Below are records; transcribe only the line with "This screenshot has width=1146, height=573." and those after it, through the last line, without any change.

(Dataset entries)
☆ ☆ ☆ ☆ ☆ ☆ ☆

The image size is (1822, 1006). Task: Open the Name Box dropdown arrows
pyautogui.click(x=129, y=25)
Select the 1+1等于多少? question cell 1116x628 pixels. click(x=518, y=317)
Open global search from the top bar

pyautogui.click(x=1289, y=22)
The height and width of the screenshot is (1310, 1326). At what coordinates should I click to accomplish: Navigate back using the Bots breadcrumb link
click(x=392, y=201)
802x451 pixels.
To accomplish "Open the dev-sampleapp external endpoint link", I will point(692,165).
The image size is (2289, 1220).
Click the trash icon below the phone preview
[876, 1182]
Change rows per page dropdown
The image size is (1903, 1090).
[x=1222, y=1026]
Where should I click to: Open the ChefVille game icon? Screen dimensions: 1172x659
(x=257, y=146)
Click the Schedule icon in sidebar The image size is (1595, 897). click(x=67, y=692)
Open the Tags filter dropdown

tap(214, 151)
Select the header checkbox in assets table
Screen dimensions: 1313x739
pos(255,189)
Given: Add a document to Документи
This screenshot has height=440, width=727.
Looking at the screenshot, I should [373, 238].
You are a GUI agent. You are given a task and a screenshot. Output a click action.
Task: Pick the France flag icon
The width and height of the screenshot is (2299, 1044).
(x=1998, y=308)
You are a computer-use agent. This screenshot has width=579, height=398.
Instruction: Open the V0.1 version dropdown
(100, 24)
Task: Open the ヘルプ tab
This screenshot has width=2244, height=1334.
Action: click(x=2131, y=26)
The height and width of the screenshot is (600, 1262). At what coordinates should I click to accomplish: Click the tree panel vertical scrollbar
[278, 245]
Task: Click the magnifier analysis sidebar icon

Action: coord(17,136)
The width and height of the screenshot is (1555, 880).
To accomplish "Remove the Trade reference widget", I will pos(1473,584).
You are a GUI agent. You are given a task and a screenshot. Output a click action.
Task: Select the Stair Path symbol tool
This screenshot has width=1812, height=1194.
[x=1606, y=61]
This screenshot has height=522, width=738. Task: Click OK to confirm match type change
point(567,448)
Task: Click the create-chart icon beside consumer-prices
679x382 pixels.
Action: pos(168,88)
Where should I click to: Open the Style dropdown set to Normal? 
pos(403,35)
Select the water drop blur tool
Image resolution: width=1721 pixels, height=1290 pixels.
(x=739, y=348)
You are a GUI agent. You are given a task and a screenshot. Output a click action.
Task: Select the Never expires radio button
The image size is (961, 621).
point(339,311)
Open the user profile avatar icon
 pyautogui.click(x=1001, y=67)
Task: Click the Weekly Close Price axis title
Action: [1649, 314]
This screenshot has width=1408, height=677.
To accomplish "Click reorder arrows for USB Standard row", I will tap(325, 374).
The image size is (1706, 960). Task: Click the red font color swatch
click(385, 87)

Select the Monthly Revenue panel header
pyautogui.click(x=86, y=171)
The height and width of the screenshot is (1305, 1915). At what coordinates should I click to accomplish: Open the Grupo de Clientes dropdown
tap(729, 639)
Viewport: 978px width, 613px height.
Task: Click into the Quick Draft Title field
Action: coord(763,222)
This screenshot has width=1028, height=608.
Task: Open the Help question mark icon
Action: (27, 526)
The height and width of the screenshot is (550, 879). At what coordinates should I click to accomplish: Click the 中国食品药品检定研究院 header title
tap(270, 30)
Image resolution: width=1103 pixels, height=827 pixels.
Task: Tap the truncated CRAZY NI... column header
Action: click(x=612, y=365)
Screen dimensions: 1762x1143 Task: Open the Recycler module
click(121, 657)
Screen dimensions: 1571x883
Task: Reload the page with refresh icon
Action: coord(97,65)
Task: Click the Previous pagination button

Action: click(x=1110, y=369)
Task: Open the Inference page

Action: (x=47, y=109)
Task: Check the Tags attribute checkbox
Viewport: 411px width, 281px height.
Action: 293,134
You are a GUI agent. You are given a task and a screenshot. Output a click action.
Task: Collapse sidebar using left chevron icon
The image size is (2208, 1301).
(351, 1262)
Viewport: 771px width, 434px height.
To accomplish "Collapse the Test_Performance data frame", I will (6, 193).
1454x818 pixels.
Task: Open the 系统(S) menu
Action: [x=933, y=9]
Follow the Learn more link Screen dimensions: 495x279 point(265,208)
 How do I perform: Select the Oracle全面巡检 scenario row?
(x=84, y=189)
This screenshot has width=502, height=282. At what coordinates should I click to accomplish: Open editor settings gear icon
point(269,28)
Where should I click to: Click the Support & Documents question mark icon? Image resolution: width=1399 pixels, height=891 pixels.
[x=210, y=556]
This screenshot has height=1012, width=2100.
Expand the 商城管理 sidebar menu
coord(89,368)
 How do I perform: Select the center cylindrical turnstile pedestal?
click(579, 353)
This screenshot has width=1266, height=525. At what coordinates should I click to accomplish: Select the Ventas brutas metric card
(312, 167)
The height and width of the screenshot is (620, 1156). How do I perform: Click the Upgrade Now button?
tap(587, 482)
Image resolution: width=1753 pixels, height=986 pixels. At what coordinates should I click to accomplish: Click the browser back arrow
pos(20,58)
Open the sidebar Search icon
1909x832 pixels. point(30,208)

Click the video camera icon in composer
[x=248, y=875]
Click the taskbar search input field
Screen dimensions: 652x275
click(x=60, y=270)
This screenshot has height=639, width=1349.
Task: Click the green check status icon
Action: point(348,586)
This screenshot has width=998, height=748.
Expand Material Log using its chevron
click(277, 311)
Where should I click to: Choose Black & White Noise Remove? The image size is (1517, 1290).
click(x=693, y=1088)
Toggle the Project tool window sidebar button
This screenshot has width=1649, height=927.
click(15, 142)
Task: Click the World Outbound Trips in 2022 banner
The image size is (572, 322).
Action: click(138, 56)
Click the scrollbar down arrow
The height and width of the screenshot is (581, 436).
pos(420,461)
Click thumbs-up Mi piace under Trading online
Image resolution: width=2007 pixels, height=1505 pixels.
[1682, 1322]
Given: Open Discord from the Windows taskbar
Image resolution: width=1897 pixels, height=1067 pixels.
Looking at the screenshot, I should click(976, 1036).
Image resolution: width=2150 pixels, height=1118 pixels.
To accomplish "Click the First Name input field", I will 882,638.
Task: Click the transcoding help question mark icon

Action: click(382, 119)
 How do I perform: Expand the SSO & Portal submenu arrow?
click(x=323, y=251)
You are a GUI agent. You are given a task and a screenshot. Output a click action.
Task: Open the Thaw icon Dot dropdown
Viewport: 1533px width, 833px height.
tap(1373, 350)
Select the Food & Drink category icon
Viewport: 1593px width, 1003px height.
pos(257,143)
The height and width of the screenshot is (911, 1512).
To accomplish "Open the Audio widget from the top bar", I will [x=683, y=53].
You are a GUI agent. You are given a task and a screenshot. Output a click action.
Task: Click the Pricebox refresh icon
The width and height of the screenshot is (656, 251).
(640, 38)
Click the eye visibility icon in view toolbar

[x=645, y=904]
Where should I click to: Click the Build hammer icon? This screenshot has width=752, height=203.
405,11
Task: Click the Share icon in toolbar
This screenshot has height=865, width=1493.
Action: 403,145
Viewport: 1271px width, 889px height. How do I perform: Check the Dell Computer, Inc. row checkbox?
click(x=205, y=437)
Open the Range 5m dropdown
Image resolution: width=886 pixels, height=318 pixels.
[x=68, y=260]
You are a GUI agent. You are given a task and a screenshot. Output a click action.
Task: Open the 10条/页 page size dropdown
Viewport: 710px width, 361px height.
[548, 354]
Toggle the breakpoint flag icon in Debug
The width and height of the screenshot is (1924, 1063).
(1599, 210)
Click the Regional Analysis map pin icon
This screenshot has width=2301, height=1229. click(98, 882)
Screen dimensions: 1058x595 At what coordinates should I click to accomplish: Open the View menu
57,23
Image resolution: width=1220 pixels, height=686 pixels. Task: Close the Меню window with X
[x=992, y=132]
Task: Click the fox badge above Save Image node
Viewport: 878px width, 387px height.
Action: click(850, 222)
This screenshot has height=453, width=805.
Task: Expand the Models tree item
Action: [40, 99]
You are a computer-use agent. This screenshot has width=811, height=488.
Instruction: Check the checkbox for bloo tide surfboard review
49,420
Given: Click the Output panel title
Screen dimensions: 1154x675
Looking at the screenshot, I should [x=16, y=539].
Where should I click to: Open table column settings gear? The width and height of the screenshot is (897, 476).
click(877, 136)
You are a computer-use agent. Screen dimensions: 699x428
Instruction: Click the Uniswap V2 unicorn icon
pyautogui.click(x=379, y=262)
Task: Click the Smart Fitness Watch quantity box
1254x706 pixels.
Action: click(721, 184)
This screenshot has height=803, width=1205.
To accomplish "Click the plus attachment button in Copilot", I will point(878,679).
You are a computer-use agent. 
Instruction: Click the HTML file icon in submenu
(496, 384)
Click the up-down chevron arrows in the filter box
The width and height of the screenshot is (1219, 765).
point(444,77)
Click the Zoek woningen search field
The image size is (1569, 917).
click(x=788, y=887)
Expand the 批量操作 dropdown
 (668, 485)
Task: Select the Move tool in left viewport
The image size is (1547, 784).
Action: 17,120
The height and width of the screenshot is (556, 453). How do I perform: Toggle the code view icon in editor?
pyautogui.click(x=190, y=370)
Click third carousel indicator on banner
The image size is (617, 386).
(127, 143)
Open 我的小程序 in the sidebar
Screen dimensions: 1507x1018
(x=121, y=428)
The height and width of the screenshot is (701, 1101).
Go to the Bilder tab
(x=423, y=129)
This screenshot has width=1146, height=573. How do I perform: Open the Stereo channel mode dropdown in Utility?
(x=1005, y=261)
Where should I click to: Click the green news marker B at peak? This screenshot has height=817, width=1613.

☆ ☆ ☆ ☆ ☆ ☆ ☆

▶ [Completed task]
This screenshot has width=1146, height=573. How do I perform: Open the Stereo channel mode dropdown in Utility?
(x=1005, y=261)
Where should I click to: Click the green news marker B at peak? This screenshot has height=817, width=1613.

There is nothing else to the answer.